In the passage on the 19c upgrade below, which SQL-ID showed a notable surge in execution in the section titled "SQL ordered by Elapsed Time"?

§ **Given passage**:
******************************
This discovery provides valuable insights into why the “shared pool” was exhibiting dynamic growth.
However, the application team has pointed out that this intensive parsing behaviour was a consistent aspect of the application even in the 12c version.
The question still lingers: Is there any connection to the 19c upgrade?
connection management call elapsed time
This marked the highest consumer within the realm of “Time Model Statistics”. Although the rate of logons per second remained relatively consistent, the wait time in the 12c version was significantly less.
Drawing from our prior encounter during the 19c upgrade, we observed a comparable scenario characterised by a substantial DML to the ‘USER$’ table. We undertake to establish a connection with the current database in light of this observation.
In the section titled “SQL ordered by Elapsed Time”, a notable surge in execution was apparent for SQL-ID 9zg9qd9bm4spu.
******************************
§ **Data excerpt**:
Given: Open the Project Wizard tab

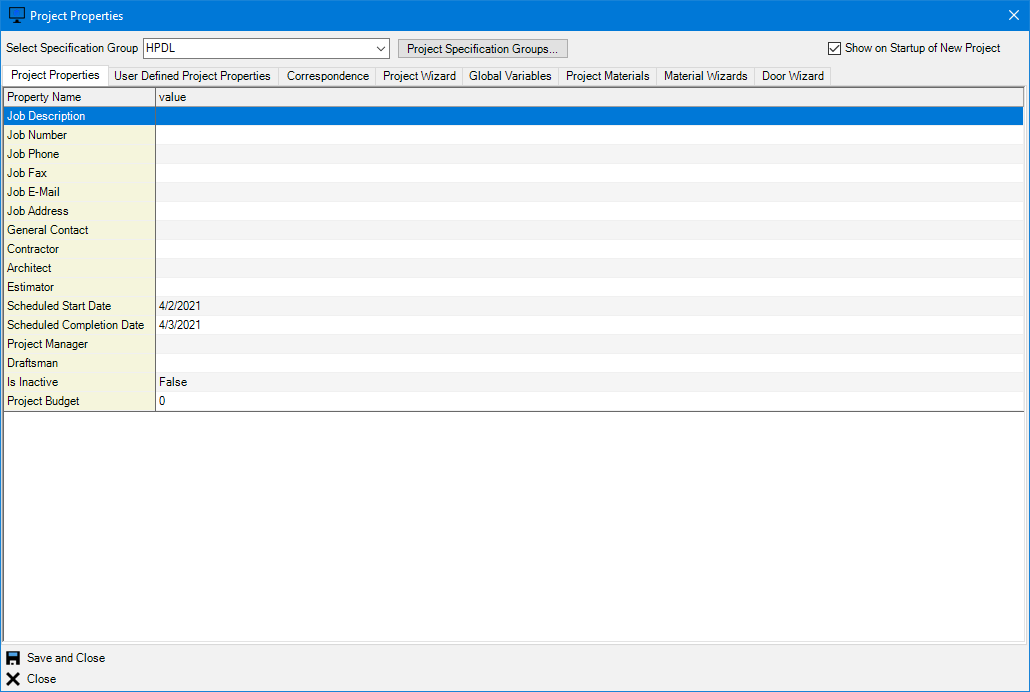Looking at the screenshot, I should pos(419,76).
******************************
§ **Task response**:
9zg9qd9bm4spu